● **SOURCE DATA**

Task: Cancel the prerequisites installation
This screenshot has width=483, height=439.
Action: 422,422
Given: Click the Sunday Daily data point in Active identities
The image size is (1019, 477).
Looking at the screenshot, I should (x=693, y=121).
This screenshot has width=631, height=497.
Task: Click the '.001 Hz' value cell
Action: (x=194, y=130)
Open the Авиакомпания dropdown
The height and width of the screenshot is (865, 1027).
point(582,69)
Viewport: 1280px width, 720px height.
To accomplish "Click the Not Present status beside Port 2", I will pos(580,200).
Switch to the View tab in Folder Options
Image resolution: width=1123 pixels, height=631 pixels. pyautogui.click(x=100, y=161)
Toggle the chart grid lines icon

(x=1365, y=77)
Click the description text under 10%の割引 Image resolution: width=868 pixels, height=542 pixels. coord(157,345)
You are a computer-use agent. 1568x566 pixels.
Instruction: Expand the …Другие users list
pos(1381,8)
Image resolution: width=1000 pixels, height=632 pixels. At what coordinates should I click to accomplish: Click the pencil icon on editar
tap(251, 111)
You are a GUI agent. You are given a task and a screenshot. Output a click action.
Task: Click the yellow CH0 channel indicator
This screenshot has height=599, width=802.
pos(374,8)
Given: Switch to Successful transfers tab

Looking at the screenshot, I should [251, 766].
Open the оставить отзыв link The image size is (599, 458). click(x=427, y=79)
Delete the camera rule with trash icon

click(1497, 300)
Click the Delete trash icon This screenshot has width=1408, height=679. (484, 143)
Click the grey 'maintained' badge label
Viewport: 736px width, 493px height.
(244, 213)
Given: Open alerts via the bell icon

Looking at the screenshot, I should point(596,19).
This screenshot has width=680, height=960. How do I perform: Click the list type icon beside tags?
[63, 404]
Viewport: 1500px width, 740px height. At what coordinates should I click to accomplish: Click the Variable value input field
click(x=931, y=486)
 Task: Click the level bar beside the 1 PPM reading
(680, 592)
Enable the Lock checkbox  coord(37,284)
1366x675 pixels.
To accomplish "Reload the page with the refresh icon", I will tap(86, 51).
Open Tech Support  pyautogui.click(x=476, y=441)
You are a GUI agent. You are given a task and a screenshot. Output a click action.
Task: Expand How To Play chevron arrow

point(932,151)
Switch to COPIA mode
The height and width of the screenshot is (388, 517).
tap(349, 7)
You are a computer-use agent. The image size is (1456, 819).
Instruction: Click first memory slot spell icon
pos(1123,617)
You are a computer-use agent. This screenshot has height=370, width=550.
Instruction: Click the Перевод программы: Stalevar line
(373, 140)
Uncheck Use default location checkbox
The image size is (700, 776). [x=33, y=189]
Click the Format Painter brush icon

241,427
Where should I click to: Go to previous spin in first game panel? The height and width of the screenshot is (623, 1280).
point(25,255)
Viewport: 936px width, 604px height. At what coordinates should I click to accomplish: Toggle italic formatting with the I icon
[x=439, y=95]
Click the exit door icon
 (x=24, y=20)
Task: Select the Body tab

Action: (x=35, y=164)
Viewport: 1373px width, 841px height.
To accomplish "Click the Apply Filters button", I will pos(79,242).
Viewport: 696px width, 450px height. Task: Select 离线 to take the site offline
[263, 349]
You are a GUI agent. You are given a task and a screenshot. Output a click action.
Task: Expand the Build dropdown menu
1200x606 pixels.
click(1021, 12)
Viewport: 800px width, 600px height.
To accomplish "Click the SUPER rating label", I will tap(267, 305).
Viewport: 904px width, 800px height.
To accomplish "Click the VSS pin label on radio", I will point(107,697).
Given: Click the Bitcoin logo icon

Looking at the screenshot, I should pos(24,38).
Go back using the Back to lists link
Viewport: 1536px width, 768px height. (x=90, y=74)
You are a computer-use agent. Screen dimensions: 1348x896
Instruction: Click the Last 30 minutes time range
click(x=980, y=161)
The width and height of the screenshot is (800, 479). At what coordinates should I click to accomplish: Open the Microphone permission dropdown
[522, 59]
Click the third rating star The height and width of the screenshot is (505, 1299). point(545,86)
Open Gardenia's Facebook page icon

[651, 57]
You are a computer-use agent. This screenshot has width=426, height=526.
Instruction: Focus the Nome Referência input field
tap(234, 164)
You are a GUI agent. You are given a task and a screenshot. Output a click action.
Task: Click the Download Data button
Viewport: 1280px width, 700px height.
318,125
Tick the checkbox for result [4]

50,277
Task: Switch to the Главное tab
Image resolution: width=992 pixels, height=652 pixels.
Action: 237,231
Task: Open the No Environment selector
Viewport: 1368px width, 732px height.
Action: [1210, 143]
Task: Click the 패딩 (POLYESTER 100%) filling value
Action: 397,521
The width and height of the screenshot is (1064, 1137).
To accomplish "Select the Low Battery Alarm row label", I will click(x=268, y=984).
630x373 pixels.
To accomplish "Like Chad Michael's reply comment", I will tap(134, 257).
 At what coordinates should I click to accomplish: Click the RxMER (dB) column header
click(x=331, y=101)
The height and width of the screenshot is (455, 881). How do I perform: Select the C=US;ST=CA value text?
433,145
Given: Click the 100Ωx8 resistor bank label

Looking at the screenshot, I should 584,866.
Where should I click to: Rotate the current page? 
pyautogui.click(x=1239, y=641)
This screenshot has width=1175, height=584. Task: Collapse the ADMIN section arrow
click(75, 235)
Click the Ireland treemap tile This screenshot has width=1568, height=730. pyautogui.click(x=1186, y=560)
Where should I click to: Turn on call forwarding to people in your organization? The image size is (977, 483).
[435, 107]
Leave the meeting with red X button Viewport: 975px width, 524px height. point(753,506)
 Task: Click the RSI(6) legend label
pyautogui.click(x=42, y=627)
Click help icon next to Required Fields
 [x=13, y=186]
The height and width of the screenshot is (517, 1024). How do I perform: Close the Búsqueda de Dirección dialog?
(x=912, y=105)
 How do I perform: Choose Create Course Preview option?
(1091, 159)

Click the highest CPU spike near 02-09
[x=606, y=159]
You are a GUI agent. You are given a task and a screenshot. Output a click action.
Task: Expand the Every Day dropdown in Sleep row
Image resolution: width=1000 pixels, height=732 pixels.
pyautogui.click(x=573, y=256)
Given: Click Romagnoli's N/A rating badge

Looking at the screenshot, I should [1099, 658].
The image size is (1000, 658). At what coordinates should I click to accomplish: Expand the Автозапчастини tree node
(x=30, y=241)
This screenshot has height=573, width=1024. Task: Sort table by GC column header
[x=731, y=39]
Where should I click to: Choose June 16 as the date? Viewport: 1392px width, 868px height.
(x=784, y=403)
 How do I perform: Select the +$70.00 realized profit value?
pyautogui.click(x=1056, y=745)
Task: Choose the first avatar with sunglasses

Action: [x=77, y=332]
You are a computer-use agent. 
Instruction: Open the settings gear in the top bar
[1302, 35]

● **PROBLEM REQUIREMENTS**
The complete listing must be printed again exactly as given.

● **RESPONSE TO THIS EXERCISE**
Task: Cancel the prerequisites installation
This screenshot has width=483, height=439.
Action: 422,422
Given: Click the Sunday Daily data point in Active identities
The image size is (1019, 477).
Looking at the screenshot, I should (x=693, y=121).
This screenshot has width=631, height=497.
Task: Click the '.001 Hz' value cell
Action: (x=194, y=130)
Open the Авиакомпания dropdown
The height and width of the screenshot is (865, 1027).
point(582,69)
Viewport: 1280px width, 720px height.
To accomplish "Click the Not Present status beside Port 2", I will pos(580,200).
Switch to the View tab in Folder Options
Image resolution: width=1123 pixels, height=631 pixels. pyautogui.click(x=100, y=161)
Toggle the chart grid lines icon

(x=1365, y=77)
Click the description text under 10%の割引 Image resolution: width=868 pixels, height=542 pixels. coord(157,345)
You are a computer-use agent. 1568x566 pixels.
Instruction: Expand the …Другие users list
pos(1381,8)
Image resolution: width=1000 pixels, height=632 pixels. At what coordinates should I click to accomplish: Click the pencil icon on editar
tap(251, 111)
You are a GUI agent. You are given a task and a screenshot. Output a click action.
Task: Click the yellow CH0 channel indicator
This screenshot has height=599, width=802.
pos(374,8)
Given: Switch to Successful transfers tab

Looking at the screenshot, I should [251, 766].
Open the оставить отзыв link The image size is (599, 458). click(x=427, y=79)
Delete the camera rule with trash icon

click(1497, 300)
Click the Delete trash icon This screenshot has width=1408, height=679. (484, 143)
Click the grey 'maintained' badge label
Viewport: 736px width, 493px height.
(244, 213)
Given: Open alerts via the bell icon

Looking at the screenshot, I should point(596,19).
This screenshot has width=680, height=960. How do I perform: Click the list type icon beside tags?
[63, 404]
Viewport: 1500px width, 740px height. At what coordinates should I click to accomplish: Click the Variable value input field
click(x=931, y=486)
 Task: Click the level bar beside the 1 PPM reading
(680, 592)
Enable the Lock checkbox  coord(37,284)
1366x675 pixels.
To accomplish "Reload the page with the refresh icon", I will tap(86, 51).
Open Tech Support  pyautogui.click(x=476, y=441)
You are a GUI agent. You are given a task and a screenshot. Output a click action.
Task: Expand How To Play chevron arrow

point(932,151)
Switch to COPIA mode
The height and width of the screenshot is (388, 517).
tap(349, 7)
You are a computer-use agent. The image size is (1456, 819).
Instruction: Click first memory slot spell icon
pos(1123,617)
You are a computer-use agent. This screenshot has height=370, width=550.
Instruction: Click the Перевод программы: Stalevar line
(373, 140)
Uncheck Use default location checkbox
The image size is (700, 776). [x=33, y=189]
Click the Format Painter brush icon

241,427
Where should I click to: Go to previous spin in first game panel? The height and width of the screenshot is (623, 1280).
point(25,255)
Viewport: 936px width, 604px height. At what coordinates should I click to accomplish: Toggle italic formatting with the I icon
[x=439, y=95]
Click the exit door icon
 (x=24, y=20)
Task: Select the Body tab

Action: (x=35, y=164)
Viewport: 1373px width, 841px height.
To accomplish "Click the Apply Filters button", I will pos(79,242).
Viewport: 696px width, 450px height. Task: Select 离线 to take the site offline
[263, 349]
You are a GUI agent. You are given a task and a screenshot. Output a click action.
Task: Expand the Build dropdown menu
1200x606 pixels.
click(1021, 12)
Viewport: 800px width, 600px height.
To accomplish "Click the SUPER rating label", I will tap(267, 305).
Viewport: 904px width, 800px height.
To accomplish "Click the VSS pin label on radio", I will point(107,697).
Given: Click the Bitcoin logo icon

Looking at the screenshot, I should pos(24,38).
Go back using the Back to lists link
Viewport: 1536px width, 768px height. (x=90, y=74)
You are a computer-use agent. Screen dimensions: 1348x896
Instruction: Click the Last 30 minutes time range
click(x=980, y=161)
The width and height of the screenshot is (800, 479). At what coordinates should I click to accomplish: Open the Microphone permission dropdown
[522, 59]
Click the third rating star The height and width of the screenshot is (505, 1299). point(545,86)
Open Gardenia's Facebook page icon

[651, 57]
You are a computer-use agent. This screenshot has width=426, height=526.
Instruction: Focus the Nome Referência input field
tap(234, 164)
You are a GUI agent. You are given a task and a screenshot. Output a click action.
Task: Click the Download Data button
Viewport: 1280px width, 700px height.
318,125
Tick the checkbox for result [4]

50,277
Task: Switch to the Главное tab
Image resolution: width=992 pixels, height=652 pixels.
Action: 237,231
Task: Open the No Environment selector
Viewport: 1368px width, 732px height.
Action: [1210, 143]
Task: Click the 패딩 (POLYESTER 100%) filling value
Action: 397,521
The width and height of the screenshot is (1064, 1137).
To accomplish "Select the Low Battery Alarm row label", I will click(x=268, y=984).
630x373 pixels.
To accomplish "Like Chad Michael's reply comment", I will tap(134, 257).
 At what coordinates should I click to accomplish: Click the RxMER (dB) column header
click(x=331, y=101)
The height and width of the screenshot is (455, 881). How do I perform: Select the C=US;ST=CA value text?
433,145
Given: Click the 100Ωx8 resistor bank label

Looking at the screenshot, I should 584,866.
Where should I click to: Rotate the current page? 
pyautogui.click(x=1239, y=641)
This screenshot has width=1175, height=584. Task: Collapse the ADMIN section arrow
click(75, 235)
Click the Ireland treemap tile This screenshot has width=1568, height=730. pyautogui.click(x=1186, y=560)
Where should I click to: Turn on call forwarding to people in your organization? The image size is (977, 483).
[435, 107]
Leave the meeting with red X button Viewport: 975px width, 524px height. point(753,506)
 Task: Click the RSI(6) legend label
pyautogui.click(x=42, y=627)
Click help icon next to Required Fields
 [x=13, y=186]
The height and width of the screenshot is (517, 1024). How do I perform: Close the Búsqueda de Dirección dialog?
(x=912, y=105)
 How do I perform: Choose Create Course Preview option?
(1091, 159)

Click the highest CPU spike near 02-09
[x=606, y=159]
You are a GUI agent. You are given a task and a screenshot. Output a click action.
Task: Expand the Every Day dropdown in Sleep row
Image resolution: width=1000 pixels, height=732 pixels.
pyautogui.click(x=573, y=256)
Given: Click Romagnoli's N/A rating badge

Looking at the screenshot, I should [1099, 658].
The image size is (1000, 658). At what coordinates should I click to accomplish: Expand the Автозапчастини tree node
(x=30, y=241)
This screenshot has height=573, width=1024. Task: Sort table by GC column header
[x=731, y=39]
Where should I click to: Choose June 16 as the date? Viewport: 1392px width, 868px height.
(x=784, y=403)
 How do I perform: Select the +$70.00 realized profit value?
pyautogui.click(x=1056, y=745)
Task: Choose the first avatar with sunglasses

Action: [x=77, y=332]
You are a computer-use agent. 
Instruction: Open the settings gear in the top bar
[1302, 35]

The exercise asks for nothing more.